» Information supplied
━━━━━━━━━━━━━━━━━━━━━━━━━━━━━━
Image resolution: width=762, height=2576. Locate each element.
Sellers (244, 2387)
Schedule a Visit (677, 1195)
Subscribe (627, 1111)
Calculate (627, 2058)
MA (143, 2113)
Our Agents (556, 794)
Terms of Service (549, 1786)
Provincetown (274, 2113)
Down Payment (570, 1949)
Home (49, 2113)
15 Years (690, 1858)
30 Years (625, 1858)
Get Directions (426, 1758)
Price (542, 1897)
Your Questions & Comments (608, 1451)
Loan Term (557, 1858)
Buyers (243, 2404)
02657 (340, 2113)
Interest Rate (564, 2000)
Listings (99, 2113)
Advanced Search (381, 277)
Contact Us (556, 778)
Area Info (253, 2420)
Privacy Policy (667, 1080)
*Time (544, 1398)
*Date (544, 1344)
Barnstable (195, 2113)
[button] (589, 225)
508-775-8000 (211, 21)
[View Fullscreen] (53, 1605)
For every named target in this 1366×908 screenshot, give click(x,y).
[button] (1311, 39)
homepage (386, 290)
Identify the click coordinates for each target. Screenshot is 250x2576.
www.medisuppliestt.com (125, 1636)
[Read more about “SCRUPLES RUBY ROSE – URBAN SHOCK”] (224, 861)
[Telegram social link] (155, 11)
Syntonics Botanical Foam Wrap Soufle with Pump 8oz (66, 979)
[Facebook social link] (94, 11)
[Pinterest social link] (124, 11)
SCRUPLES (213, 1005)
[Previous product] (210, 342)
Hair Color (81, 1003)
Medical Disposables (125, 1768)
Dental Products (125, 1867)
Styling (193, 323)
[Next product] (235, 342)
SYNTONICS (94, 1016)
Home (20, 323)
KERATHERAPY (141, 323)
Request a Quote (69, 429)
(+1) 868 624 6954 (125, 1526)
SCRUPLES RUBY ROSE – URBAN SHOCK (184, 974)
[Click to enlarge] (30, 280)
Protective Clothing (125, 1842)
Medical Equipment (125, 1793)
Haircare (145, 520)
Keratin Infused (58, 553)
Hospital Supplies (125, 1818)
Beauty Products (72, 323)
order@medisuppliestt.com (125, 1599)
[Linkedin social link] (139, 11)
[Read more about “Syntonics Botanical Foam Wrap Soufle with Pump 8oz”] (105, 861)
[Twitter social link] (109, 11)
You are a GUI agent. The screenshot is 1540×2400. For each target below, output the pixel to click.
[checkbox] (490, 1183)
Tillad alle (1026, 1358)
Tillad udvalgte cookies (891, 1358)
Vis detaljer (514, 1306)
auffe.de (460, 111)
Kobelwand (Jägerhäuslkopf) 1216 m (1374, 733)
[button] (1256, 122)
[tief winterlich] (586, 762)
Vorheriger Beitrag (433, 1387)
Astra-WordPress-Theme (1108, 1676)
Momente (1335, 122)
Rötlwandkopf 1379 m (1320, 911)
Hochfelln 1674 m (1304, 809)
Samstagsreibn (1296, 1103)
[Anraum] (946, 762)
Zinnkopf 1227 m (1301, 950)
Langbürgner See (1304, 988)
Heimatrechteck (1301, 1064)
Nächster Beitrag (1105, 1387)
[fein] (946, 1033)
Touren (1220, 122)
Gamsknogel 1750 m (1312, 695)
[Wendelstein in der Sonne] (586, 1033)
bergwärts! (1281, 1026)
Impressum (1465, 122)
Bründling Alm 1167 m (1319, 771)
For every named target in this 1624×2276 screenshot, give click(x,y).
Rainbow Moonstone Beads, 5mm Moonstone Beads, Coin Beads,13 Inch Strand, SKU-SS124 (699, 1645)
━━━━━━━━━━━━━━━━━━━━━━━━━━━━━━
» About this task
Among the records above, extract exactly the lines from the line with "Listings (99, 2113)" to the line with "homepage (386, 290)", both lines included, and leave out the rest.

» Reply
Listings (99, 2113)
Advanced Search (381, 277)
Contact Us (556, 778)
Area Info (253, 2420)
Privacy Policy (667, 1080)
*Time (544, 1398)
*Date (544, 1344)
Barnstable (195, 2113)
[button] (589, 225)
508-775-8000 (211, 21)
[View Fullscreen] (53, 1605)
For every named target in this 1366×908 screenshot, give click(x,y).
[button] (1311, 39)
homepage (386, 290)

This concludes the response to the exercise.